Records for the task Start Marker

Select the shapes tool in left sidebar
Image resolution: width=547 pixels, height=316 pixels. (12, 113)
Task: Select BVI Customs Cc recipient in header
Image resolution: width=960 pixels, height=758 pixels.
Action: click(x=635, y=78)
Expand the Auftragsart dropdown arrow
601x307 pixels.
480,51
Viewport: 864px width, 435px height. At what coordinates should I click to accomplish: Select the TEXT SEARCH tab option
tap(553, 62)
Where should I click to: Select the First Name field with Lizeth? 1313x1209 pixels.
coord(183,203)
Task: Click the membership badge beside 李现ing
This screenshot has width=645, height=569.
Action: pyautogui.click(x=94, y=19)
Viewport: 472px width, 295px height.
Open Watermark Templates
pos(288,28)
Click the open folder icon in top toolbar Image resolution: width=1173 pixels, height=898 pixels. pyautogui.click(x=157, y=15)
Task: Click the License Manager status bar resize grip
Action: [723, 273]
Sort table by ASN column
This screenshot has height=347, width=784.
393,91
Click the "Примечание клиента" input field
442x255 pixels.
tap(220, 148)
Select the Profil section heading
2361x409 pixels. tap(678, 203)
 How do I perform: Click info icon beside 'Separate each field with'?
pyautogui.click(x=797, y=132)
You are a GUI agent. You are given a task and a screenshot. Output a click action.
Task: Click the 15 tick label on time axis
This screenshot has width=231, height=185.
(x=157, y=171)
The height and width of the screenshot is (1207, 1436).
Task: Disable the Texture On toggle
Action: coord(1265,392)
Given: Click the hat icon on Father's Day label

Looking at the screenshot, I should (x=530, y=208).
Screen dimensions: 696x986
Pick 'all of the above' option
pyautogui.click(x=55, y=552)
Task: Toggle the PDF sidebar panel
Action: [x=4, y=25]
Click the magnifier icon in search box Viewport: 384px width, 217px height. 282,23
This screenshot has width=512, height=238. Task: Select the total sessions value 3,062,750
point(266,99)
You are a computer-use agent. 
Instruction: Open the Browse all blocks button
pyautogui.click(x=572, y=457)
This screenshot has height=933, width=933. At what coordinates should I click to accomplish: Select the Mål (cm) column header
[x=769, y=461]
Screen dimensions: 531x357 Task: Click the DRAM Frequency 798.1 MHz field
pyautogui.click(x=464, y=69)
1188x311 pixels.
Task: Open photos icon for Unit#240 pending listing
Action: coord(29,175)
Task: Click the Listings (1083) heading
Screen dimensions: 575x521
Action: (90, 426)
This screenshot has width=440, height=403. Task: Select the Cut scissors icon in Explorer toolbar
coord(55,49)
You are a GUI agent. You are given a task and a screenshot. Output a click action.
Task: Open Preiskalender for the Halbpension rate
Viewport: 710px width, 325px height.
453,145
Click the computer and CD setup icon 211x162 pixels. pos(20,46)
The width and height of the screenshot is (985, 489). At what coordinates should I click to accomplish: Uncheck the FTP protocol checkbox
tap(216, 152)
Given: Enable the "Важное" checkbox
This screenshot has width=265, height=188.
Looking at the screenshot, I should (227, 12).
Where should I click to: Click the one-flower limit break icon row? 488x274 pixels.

Records for the task End Marker

• **Task goal**
Retype the material in full, character for character.

• **Answer below**
Select the shapes tool in left sidebar
Image resolution: width=547 pixels, height=316 pixels. (12, 113)
Task: Select BVI Customs Cc recipient in header
Image resolution: width=960 pixels, height=758 pixels.
Action: click(x=635, y=78)
Expand the Auftragsart dropdown arrow
601x307 pixels.
480,51
Viewport: 864px width, 435px height. At what coordinates should I click to accomplish: Select the TEXT SEARCH tab option
tap(553, 62)
Where should I click to: Select the First Name field with Lizeth? 1313x1209 pixels.
coord(183,203)
Task: Click the membership badge beside 李现ing
This screenshot has width=645, height=569.
Action: pyautogui.click(x=94, y=19)
Viewport: 472px width, 295px height.
Open Watermark Templates
pos(288,28)
Click the open folder icon in top toolbar Image resolution: width=1173 pixels, height=898 pixels. pyautogui.click(x=157, y=15)
Task: Click the License Manager status bar resize grip
Action: [723, 273]
Sort table by ASN column
This screenshot has height=347, width=784.
393,91
Click the "Примечание клиента" input field
442x255 pixels.
tap(220, 148)
Select the Profil section heading
2361x409 pixels. tap(678, 203)
 How do I perform: Click info icon beside 'Separate each field with'?
pyautogui.click(x=797, y=132)
You are a GUI agent. You are given a task and a screenshot. Output a click action.
Task: Click the 15 tick label on time axis
This screenshot has width=231, height=185.
(x=157, y=171)
The height and width of the screenshot is (1207, 1436).
Task: Disable the Texture On toggle
Action: coord(1265,392)
Given: Click the hat icon on Father's Day label

Looking at the screenshot, I should (x=530, y=208).
Screen dimensions: 696x986
Pick 'all of the above' option
pyautogui.click(x=55, y=552)
Task: Toggle the PDF sidebar panel
Action: [x=4, y=25]
Click the magnifier icon in search box Viewport: 384px width, 217px height. 282,23
This screenshot has width=512, height=238. Task: Select the total sessions value 3,062,750
point(266,99)
You are a computer-use agent. 
Instruction: Open the Browse all blocks button
pyautogui.click(x=572, y=457)
This screenshot has height=933, width=933. At what coordinates should I click to accomplish: Select the Mål (cm) column header
[x=769, y=461]
Screen dimensions: 531x357 Task: Click the DRAM Frequency 798.1 MHz field
pyautogui.click(x=464, y=69)
1188x311 pixels.
Task: Open photos icon for Unit#240 pending listing
Action: coord(29,175)
Task: Click the Listings (1083) heading
Screen dimensions: 575x521
Action: (90, 426)
This screenshot has width=440, height=403. Task: Select the Cut scissors icon in Explorer toolbar
coord(55,49)
You are a GUI agent. You are given a task and a screenshot. Output a click action.
Task: Open Preiskalender for the Halbpension rate
Viewport: 710px width, 325px height.
453,145
Click the computer and CD setup icon 211x162 pixels. pos(20,46)
The width and height of the screenshot is (985, 489). At what coordinates should I click to accomplish: Uncheck the FTP protocol checkbox
tap(216, 152)
Given: Enable the "Важное" checkbox
This screenshot has width=265, height=188.
Looking at the screenshot, I should (227, 12).
Where should I click to: Click the one-flower limit break icon row? 488x274 pixels.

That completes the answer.